## WHAT IS BEING ASKED
Please go line by line through the material and copy each one containing the word "video".

## PROVIDED MATERIAL
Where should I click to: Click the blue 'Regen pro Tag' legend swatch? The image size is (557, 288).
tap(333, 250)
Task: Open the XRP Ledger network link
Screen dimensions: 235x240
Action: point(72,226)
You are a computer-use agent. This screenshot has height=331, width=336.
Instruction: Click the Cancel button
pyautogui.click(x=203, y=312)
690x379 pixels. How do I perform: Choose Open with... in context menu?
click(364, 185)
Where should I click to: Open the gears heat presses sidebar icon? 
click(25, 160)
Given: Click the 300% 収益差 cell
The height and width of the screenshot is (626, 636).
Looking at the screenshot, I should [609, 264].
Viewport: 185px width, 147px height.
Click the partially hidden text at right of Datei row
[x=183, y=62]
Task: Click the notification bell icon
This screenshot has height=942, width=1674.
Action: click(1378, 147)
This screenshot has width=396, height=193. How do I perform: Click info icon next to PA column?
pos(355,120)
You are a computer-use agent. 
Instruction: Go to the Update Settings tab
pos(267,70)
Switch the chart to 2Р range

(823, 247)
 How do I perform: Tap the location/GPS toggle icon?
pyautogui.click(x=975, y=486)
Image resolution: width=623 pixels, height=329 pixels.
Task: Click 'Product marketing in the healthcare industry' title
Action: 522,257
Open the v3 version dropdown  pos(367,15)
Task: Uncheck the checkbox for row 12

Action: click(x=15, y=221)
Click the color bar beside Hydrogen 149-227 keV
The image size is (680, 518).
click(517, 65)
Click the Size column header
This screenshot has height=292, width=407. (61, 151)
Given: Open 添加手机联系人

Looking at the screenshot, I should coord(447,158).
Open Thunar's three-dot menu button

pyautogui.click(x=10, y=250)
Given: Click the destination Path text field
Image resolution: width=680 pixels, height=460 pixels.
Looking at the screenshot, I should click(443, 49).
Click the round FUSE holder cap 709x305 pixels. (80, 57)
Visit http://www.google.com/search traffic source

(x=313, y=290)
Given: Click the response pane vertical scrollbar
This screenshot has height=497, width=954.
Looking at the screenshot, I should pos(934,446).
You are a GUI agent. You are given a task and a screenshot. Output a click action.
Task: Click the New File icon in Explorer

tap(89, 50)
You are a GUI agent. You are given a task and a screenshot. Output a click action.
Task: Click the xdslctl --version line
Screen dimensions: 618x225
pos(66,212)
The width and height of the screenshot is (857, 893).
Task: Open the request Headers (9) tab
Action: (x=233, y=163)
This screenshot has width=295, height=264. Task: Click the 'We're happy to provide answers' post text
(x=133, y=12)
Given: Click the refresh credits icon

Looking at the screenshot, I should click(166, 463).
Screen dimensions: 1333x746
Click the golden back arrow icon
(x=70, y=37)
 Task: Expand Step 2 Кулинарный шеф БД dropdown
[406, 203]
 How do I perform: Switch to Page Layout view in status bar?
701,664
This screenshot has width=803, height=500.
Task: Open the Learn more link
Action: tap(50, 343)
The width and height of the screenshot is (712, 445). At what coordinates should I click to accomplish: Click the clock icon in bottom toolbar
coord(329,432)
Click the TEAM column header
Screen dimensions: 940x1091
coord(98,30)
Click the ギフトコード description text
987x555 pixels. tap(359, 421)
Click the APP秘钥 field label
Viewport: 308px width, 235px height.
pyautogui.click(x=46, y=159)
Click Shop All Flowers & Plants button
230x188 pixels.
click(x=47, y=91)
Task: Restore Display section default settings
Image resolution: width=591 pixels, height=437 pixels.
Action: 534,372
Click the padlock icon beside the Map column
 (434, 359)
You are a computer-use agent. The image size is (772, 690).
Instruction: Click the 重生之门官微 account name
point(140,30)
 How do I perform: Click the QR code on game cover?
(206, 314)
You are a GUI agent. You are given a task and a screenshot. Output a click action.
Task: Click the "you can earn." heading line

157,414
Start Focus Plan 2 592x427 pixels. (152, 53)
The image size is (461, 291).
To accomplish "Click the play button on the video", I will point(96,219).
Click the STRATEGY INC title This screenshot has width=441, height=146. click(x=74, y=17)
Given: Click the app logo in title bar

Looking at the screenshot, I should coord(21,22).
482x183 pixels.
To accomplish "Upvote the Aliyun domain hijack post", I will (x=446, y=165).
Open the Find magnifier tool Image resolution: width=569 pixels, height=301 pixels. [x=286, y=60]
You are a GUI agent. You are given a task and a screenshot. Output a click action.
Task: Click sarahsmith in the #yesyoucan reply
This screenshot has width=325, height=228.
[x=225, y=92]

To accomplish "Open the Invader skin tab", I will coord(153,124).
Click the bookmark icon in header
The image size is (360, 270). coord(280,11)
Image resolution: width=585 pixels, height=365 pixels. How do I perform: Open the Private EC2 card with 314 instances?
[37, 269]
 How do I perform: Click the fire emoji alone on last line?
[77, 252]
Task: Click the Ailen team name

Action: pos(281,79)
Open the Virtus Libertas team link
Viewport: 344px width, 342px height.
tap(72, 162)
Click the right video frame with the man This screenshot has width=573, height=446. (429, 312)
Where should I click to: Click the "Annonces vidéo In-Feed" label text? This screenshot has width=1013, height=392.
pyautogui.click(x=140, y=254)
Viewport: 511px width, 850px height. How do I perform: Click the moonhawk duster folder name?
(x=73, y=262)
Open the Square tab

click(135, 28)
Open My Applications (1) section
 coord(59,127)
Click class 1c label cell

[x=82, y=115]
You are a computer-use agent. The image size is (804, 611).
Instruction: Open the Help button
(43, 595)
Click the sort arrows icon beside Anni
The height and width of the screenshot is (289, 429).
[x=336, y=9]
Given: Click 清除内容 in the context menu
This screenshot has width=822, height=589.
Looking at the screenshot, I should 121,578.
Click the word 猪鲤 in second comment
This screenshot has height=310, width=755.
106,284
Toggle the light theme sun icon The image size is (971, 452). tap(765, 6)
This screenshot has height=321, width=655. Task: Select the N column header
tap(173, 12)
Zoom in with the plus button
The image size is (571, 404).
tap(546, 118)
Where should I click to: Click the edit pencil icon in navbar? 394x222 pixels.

## SOLUTION TO THE PROBLEM
To accomplish "Click the play button on the video", I will point(96,219).
Click the right video frame with the man This screenshot has width=573, height=446. (429, 312)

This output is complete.